La sélection du mois de juin

Ce mois-ci, les ouvrages au coeur de nos discussions ont pour thème "Littérature et faits divers". Un classique, une nouveauté poche, une nouveauté grand format, et surtout, trois approches très différentes de la relation du fait divers.
  • Juillet 1895. Nathaniel et Robert Coombes, deux frères âgés de douze et treize ans, se retrouvent seuls pendant dix jours. Leur père est en mer et, selon leurs dires, leur mère est à Liverpool. Les voisins commencent à s'interroger sur cette absence prolongée, tandis qu'une odeur pestilentielle envahit la rue. La police se rend sur les lieux et découvre, à l'étage de la maison, le corps en décomposition de Madame Coombes. Interpellé, Robert admet l'avoir tuée à coups de couteau. Des années plus tard, libéré pour bonne conduite, il fait partie des contingents d'anciens prisonniers envoyés en Australie. Loin du matricide et de la prison, Robert change de vie : il intègre l'armée et revient en héros. Auprès des siens, en Australie, il mène désormais la vie d'un homme bien.

  • De sang-froid

    Truman Capote

    « Il était midi au coeur du désert de Mojave. Assis sur une valise de paille, Perry jouait de l'harmonica. Dick était debout au bord d'une grande route noire, la Route 66, les yeux fixés sur le vide immaculé comme si l'intensité de son regard pouvait forcer des automobilistes à se montrer. Il en passait très peu, et nul d'entre eux ne s'arrêtait pour les auto-stoppeurs... Ils attendaient un voyageur solitaire dans une voiture convenable et avec de l'argent dans son porte-billets : un étranger à voler, étrangler et abandonner dans le désert. »

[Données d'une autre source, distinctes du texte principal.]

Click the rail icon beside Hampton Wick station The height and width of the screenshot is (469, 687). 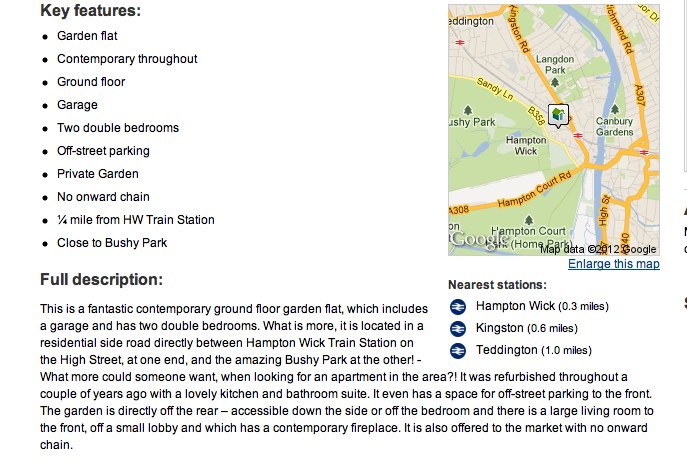pyautogui.click(x=458, y=307)
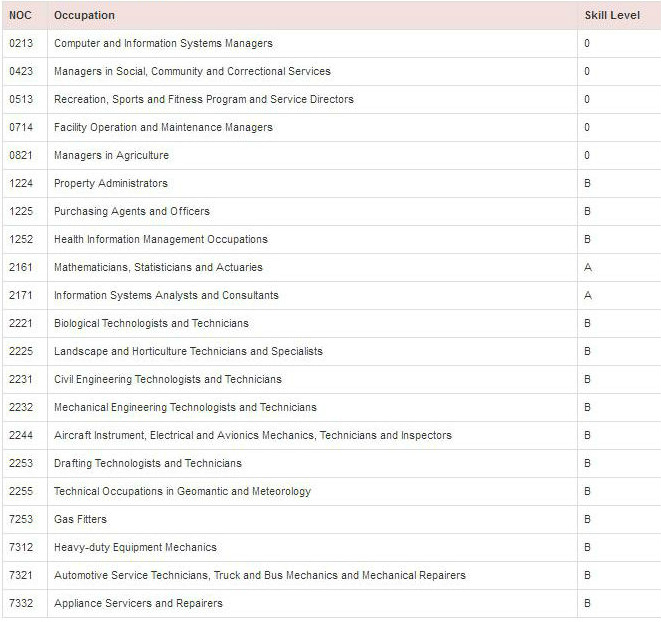Select NOC code 1225
This screenshot has height=622, width=661.
pos(20,211)
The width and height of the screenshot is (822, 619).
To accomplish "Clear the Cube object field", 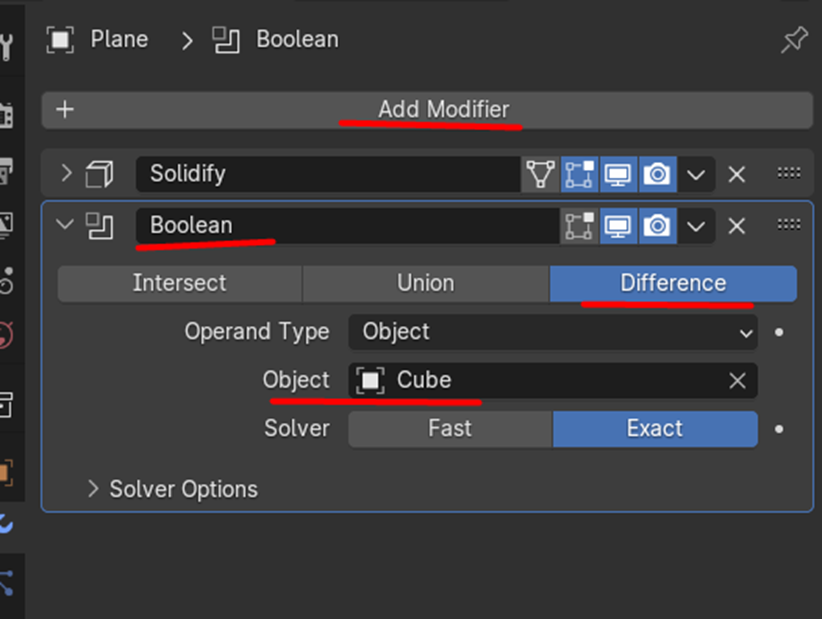I will click(x=737, y=381).
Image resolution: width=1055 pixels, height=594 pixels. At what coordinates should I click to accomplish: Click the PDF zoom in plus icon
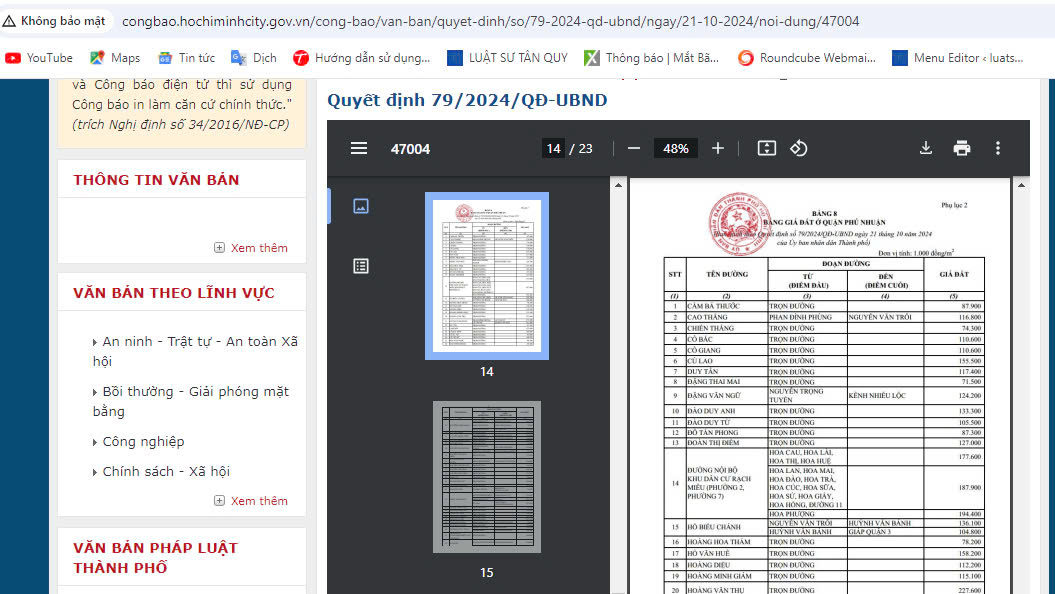(717, 148)
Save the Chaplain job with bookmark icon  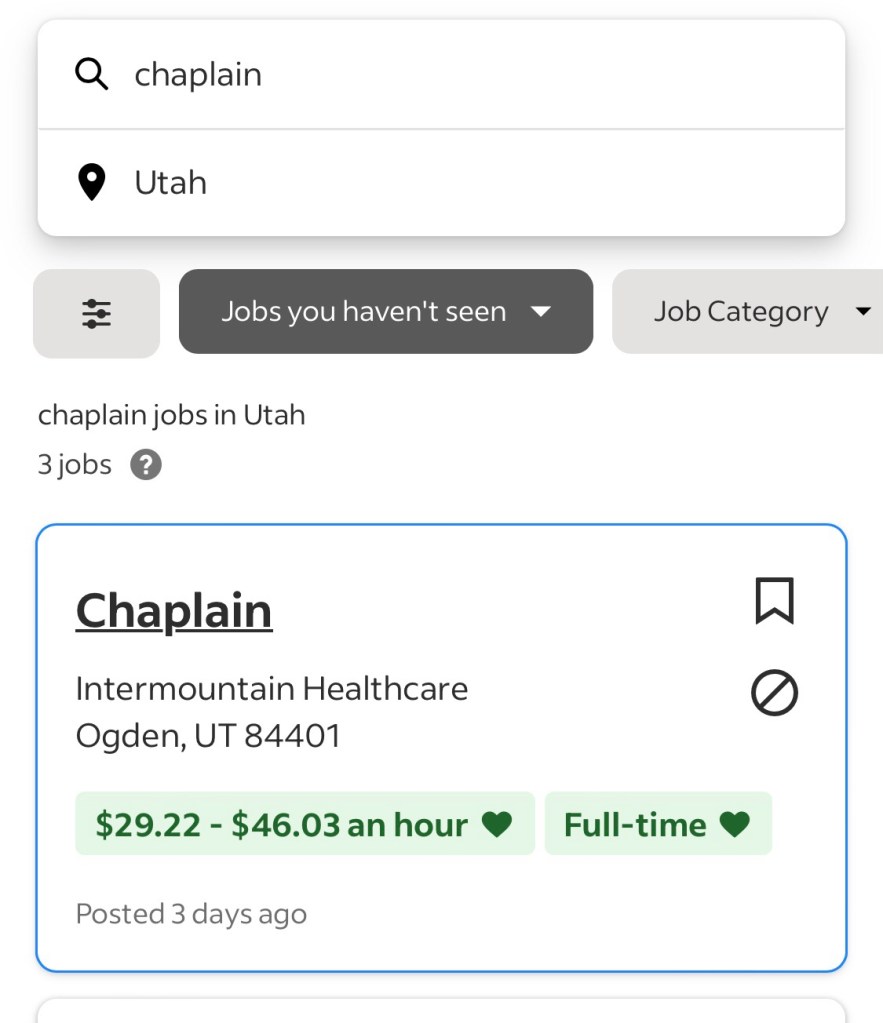[x=774, y=601]
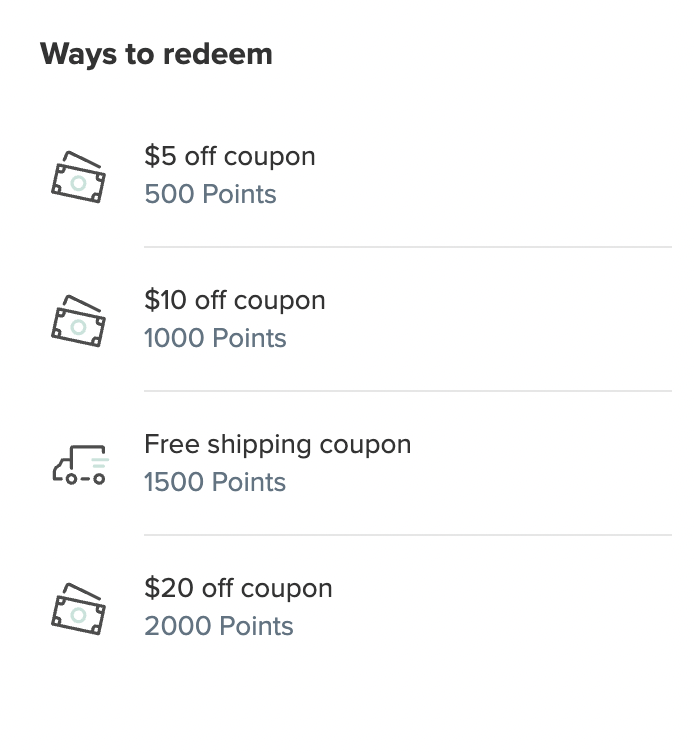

  • Le 25 août 201l, un braquage a lieu au casino de Trouville.
    Mais rien n'est comme d'habitude.
    Le braquage a lieu en plein après-midi.
    Le braqueur est seul.
    Il a 75 ans.

    Trouville Casino retrace cette étrange journée.

    S'inspirant d'un fait-divers réel, l'écriture est sans cesse attentive à faire le partage entre les faits auxquels elle a eu accès, les différentes versions qui circulent, les hypothèses, et la part d'invention où s'imaginent les journées ordinaires qui ont conduit à ce geste.
    Le récit minuté du casse et de la course-poursuite procède par séquences presque cinématographiques, qui tendent le suspense du roman. S'y tressent des évocations de la petite ville de l'Orne dans laquelle habite celui que les flashes d'information finiront par appeler « le malfaiteur », de sa vie dans la maison, des paysages qui l'entourent, de la pluie comme des traces d'Histoire, et des petits voyages que la narratrice fait pour nourrir ses descriptions des lieux, dans l'Orne comme à Trouville, avec laquelle elle entretient un lien privilégié.
    Mais les décors changent vite, et le roman parle aussi de ce tourbillon des modifications des lieux, qui emportent avec elles la fragile mémoire de ce qui s'y est déroulé, et que ces pages cherchent à retenir.
    Peu à peu, ce retraité que tout le monde disait sans histoires et qui a accompli ce geste surprenant, imprévisible et singulier, nous devient familier, et on se découvre un peu tous « des papys de la côte normande ».